TASK DIRECTIONS =>
Please return the lines, both ends included, that run from the one containing "PinayLulu (44, 416)" to the last line of the data below, exactly and alone.

Stored items
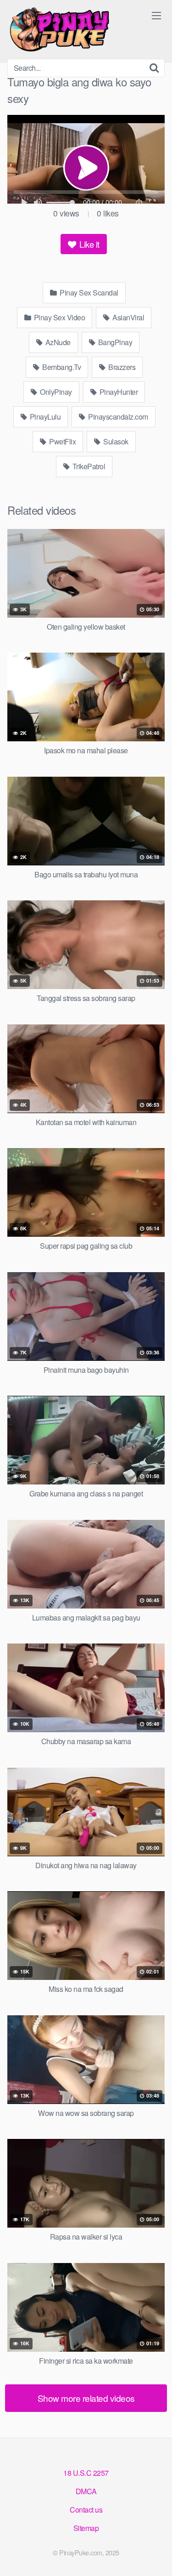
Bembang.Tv (61, 367)
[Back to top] (156, 2556)
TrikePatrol (88, 466)
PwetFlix (62, 441)
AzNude (57, 342)
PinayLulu (44, 416)
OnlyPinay (55, 392)
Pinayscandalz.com (117, 416)
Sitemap (86, 2528)
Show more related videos (86, 2398)
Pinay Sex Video (58, 317)
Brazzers (121, 367)
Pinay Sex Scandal (88, 292)
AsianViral (127, 317)
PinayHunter (118, 392)
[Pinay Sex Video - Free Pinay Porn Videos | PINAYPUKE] (76, 29)
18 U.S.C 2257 (86, 2473)
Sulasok (115, 441)
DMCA (86, 2491)
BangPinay (114, 342)
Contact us (86, 2509)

ANSWER SPACE =>
PinayLulu (44, 416)
OnlyPinay (55, 392)
Pinayscandalz.com (117, 416)
Sitemap (86, 2528)
Show more related videos (86, 2398)
Pinay Sex Video (58, 317)
Brazzers (121, 367)
Pinay Sex Scandal (88, 292)
AsianViral (127, 317)
PinayHunter (118, 392)
[Pinay Sex Video - Free Pinay Porn Videos | PINAYPUKE] (76, 29)
18 U.S.C 2257 (86, 2473)
Sulasok (115, 441)
DMCA (86, 2491)
BangPinay (114, 342)
Contact us (86, 2509)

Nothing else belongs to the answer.